Fraud unravels all directly within its compass, but only between
victim and perpetrator, at the instance of the victim.”
[11]
[34]
So, if only Koegelenberg and Nel were
involved in the alleged fraud, the Applicant would have no basis to
set aside the contract,
and no bona fide defence against the
Respondents’ action. She may have a separate claim against
Koegelenberg and Nel, but
that is of no moment here. But if Kalt
was
involved in the fraud, then the
Applicant would be entitled to set aside the leases and the
guarantees, and would have a bona fide
defence to the action.
[35]
On the evidence in the founding papers,
there is no basis to conclude that Kalt was involved. While the
Applicant refers to a sales
representative of Sunlyn, she is plainly
referring to Nel, not Kalt. That is because she alleges that person
was known to Koegelenberg.
Kalt denies knowing Koegelenberg, and
there is no reason to disbelieve him. Kalt is only linked to the
fraud in reply, and not
by evidence but by inference. The argument is
that he must have known of the fraud, and therefore been complicit in
it, because
the charges were exorbitant.
[36]
The
problem with this case is that it was only made in reply. As a
general rule, applicants “must stand or fall by their founding
papers”,
[12]
and cannot make a new case in reply. The Applicant did not do so
here. The only question is whether to relax that rule in this
case.
[37]
I do not think it should be. If the
Applicant had made the case properly in her founding papers, the
Respondents and Kalt would
have had a chance to answer it. Instead,
they quite reasonably answered the charge of fraud by explaining that
Kalt had never met
Koegelenberg, could not have been the unnamed
sales representative, and therefore was not involved in the fraud the
Applicant alleged.
[38]
It is so that the Applicant alleged in her
founding papers that the rental charges were exorbitant. The
Respondents denied this,
but did not elaborate on the denial. They
did not, for example, show that the rates charged to Gragood were
consistent with the
rates Sunlyn ordinarily charged in similar
agreements. But that silence is understandable given the way the case
was pleaded. The
allegedly exorbitant charges were not the evidence
on which a claim of fraud was levelled against the Respondents. The
evidence
was that Koegelenberg and Nel conspired to defraud. The
Respondents were entitled to answer that claim by pointing out that,
even
if there was a fraud, it did not involve them.
[39]
Absent some evidence of individualized
price-gouging or collusion in the fraud by the Respondents, it seems
inherently unlikely
to me that Kalt would have increased the rates
for this one deal. It seems more likely to me that – if the
rates are exorbitant
– it is because the Respondents charge
extremely high rates and take advantage of all customers, while
carefully avoiding
both the
National Credit Act 34 of 2005
and the
Consumer Protection Act 68 of 2008
. If that is the case, it would be
reprehensible; but it would not be evidence of fraud in this case.
[40]
To infer fraud by the Respondents, the
Applicant would have to show not only that the rates were
unreasonably high, but also that
they were made higher in her
specific case, or that there were charged as part of a practice of
fraudulent activity to take advantage
of vulnerable consumers. There
is no evidence of that before me, and therefore no basis to believe
that the Applicant will be able
to prove her allegation at trial.
[41]
I am sympathetic to the Applicant’s
position. It does seem she was duped into signing the agreements and
has now been landed
with a debt for which neither she nor Gragood
received any meaningful benefit. But the remedy the law affords her
is not to escape
her contractual obligations, but to pursue those she
alleges are responsible for defrauding her.

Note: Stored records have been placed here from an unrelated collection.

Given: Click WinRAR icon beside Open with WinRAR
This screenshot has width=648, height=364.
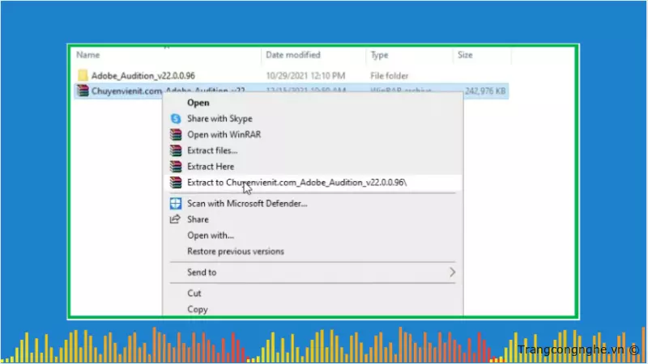Looking at the screenshot, I should [174, 134].
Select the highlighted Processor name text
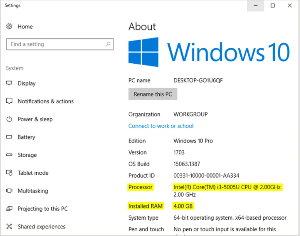The width and height of the screenshot is (300, 236). point(227,187)
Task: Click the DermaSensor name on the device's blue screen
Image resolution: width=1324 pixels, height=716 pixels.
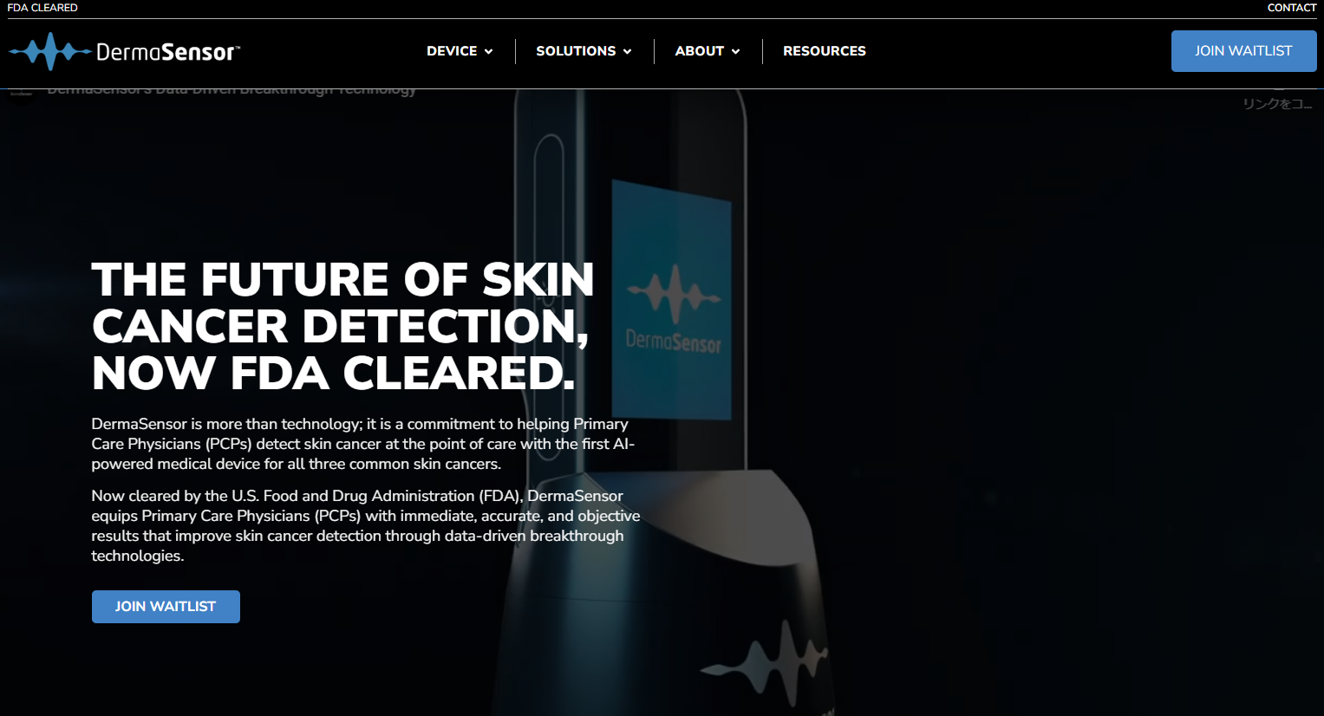Action: click(x=674, y=342)
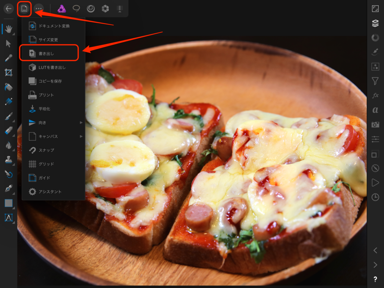Select the Text tool at toolbar bottom

tap(8, 218)
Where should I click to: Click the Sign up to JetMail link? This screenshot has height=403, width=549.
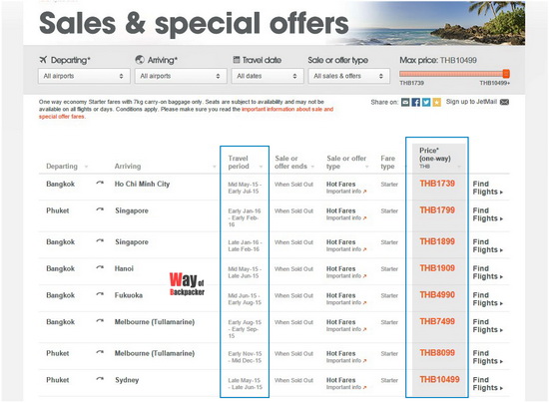point(471,102)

### Conventional Penalties
Conventional Penalties
[42]
The Applicant’s final defence is
that, by relying on the acceleration clause, the Respondents are
enforcing a penalty as defined
in the Conventional Penalties Act.
Section 3 of that Act grants a Court a discretion to reduce the
penalty if it is disproportionate
to the prejudice actually suffered.
Section 3 reads:
If upon the hearing of a
claim for a penalty, it appears to the court that such penalty is out
of proportion to the prejudice suffered
by the creditor by reason of
the act or omission in respect of which the penalty was stipulated,
the court may reduce the penalty
to such extent as it may consider
equitable in the circumstances: Provided that in determining the
extent of such prejudice the
court shall take into consideration not
only the creditor's proprietary interest, but every other rightful
interest which may be
affected by the act or omission in question.
The
Applicant contends that the penalty here is out of proportion with
the Respondents’ loss.
[43]
Mr
Wessels – who appeared for the Respondent – accepted that
in light of Bozalek J’s decision in
Plumbago
,
[13]
the damages granted in the default judgment constituted a “penalty”
for purposes of the Act.
[44]
The
debate was about whether the Applicant had a bona fide defence on the
basis that the penalty was “out of proportion to
the prejudice
suffered by the creditor”. I am, of course, not called to
decide that issue – only whether it is a triable
issue. But to
determine that question, it is important to know where the onus to
show disproportionality between the penalty and
the prejudice lies.
If the matter goes to trial, “in order to reduce the amount of
the forfeiture, the actual prejudice suffered
by the creditor must be
proved by the debtor”, that is, the Applicant.
[14]
She will have to establish the Respondents’ actual prejudice,
and then show that the penalty is out of proportion to the
prejudice.
[45]
The Applicant initially contended that the
Respondents’ prejudice was less than the penalty because they
could have let out
the machines after they repossessed them. The
Respondents, she argued, “made no reasonable effort to collect
and re-let the
equipment timeously.” Had the printers been
collected earlier they could have been re-let for longer. While the
Applicant
emphasised the delay, it seems to me that the real
complaint is the failure to re-let the printers at all, not the delay
in collecting
them. The delay would affect only the extent of value
the Respondents could realise from the printers.
[46]
In answer, the Respondents explained the
delay in collecting the printers. More importantly, they
explained that that they
had sold the printers shortly after
collection for virtually nothing (R1 495); less even than the
cost of collection and sale.
So their prejudice was the full
outstanding rental, which they had claimed.
[47]
In reply, the Applicant complained that it
was abusive for the printers to have been sold at such a low value –
less than
1% of their value after only having been used for a few
weeks. She argued that it was incumbent on the Respondent to seek to
realise
greater value for the sale of the equipment.
[48]
There
are different approaches to assessing prejudice in this type of case.
In
Plumbago
Bozalek J considered a claim for reduction of a penalty flowing from
an accelerated clause in a contract for the hire of photocopy
machines. There, the plaintiff had made income from the machines
after they were re-possessed. Bozalek J reduced the penalty by
that
amount. Here, no income was made from the sale. But Bozalek’s
reasons went further. He held that it would be out of
proportion with
the loss suffered to award the plaintiff the full accelerated rental
“even if the repossessed equipment earned
no additional
income.”
[15]
He did not explain when or why that reduction would be justified. As
he concluded there was additional income, the remark is obiter.
[49]
In
Plumbago
,
the creditor was a supplier of photocopy machines. Here, the
Respondents are financiers, not suppliers. In
Corner
Savings
,
Murphy J concluded that the financier in this type of equipment
leasing contract “normally should not be expected to become
a
dealer in second hand equipment.”
[16]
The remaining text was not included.